Assignment 2


CIS453/553, Data Mining 2008
due 11:59pm Friday, Feb 8

  1. A data warehouse for previous NBA games has four dimensions (date, game, location, player, and spectator), and two measures (count and charge), where charge is a spectator pays when watching a game in a given date and location. However, the spectator can be adults, seniors, children (younger than 6), students, with each category having its own charge rate. The player information include name, age, height, weight, points that game.

  2. We talked about virtual data warehouse and data mediator in the class. Are they exactly the same thing? If not, what's the difference? Whether the virtual data warehouse can support OLAP mining (OLAM)?

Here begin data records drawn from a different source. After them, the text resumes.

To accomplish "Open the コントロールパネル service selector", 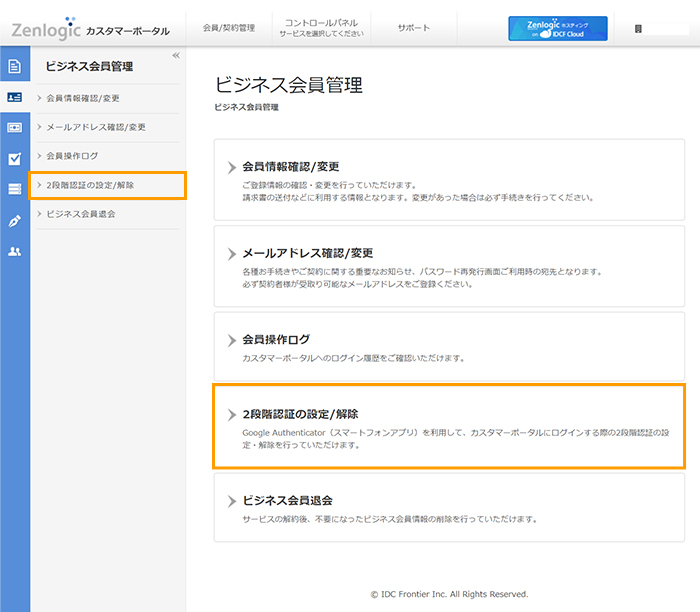I will coord(323,28).
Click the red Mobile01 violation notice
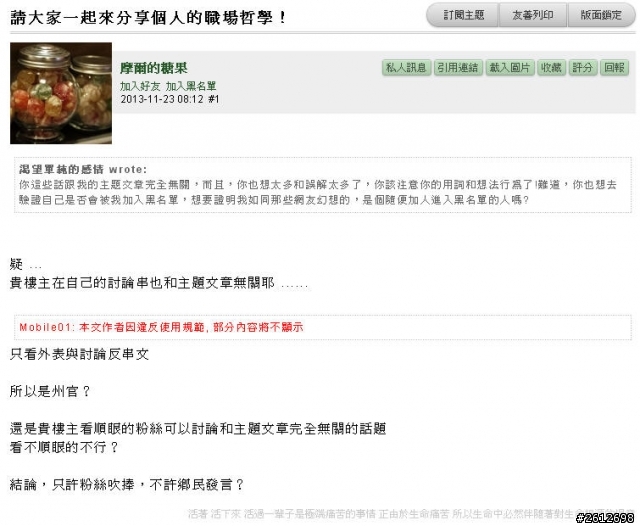The image size is (640, 526). 161,327
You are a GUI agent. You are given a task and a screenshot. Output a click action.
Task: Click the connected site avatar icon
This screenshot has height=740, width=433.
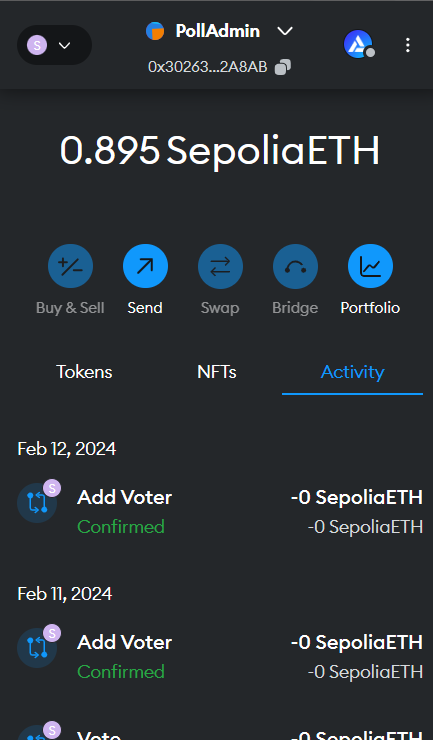[x=358, y=44]
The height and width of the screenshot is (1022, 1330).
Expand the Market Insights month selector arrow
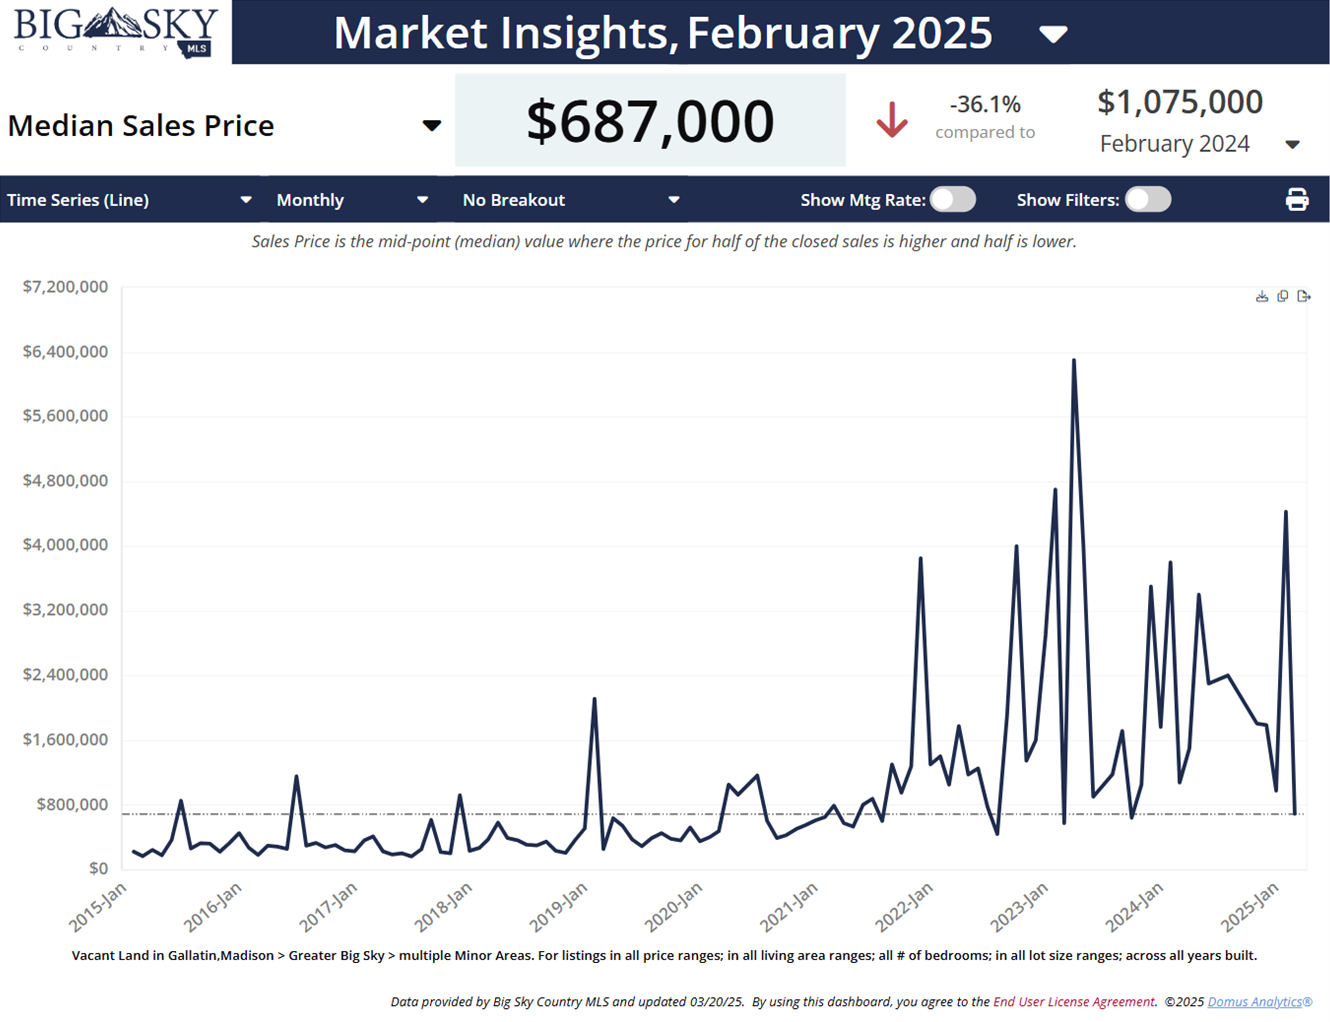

  3. Suppose a bank database includes following attributes to describe customers: name, age, gender, address, phone#, credit-ranking (good and bad), year-income, job title (student, engineer, professor etc..). Based on your selected schema in Problem 4 in assignment 1 (Generalized relation), write a DMQL query to compare the general properties between customers who have good or bad credit-ranking. (Note, you do not exactly follow the DMQL syntax especially if you do not know SQL.)

  4. Based on the crosstab of Table 4.22 in the second edition, page 216 (i.e., Table 5.13 in the first edition, page 204). Please write down all quantitative description rules related to both Europe and Computer.

  5. If you use the first edition, please show the information gain of gpa for Table 5.5 and Table 5.6 (page 199) is 0.4490. If you use the second edition, please show the information gain of student in Table 6.1 (page 299) is 0.151.

    To turn in by paper version: Ask Cheri or Star to put your answers to Dejing's mailbox or submit to Dejing during the class or his office hour.

    To turn in by emails: Send them to dou@cs.uoregon.edu. Dejing prefers that you send plain text, or a pdf file which is better. If you are using Word, you should be able to convert your word file to a pdf file.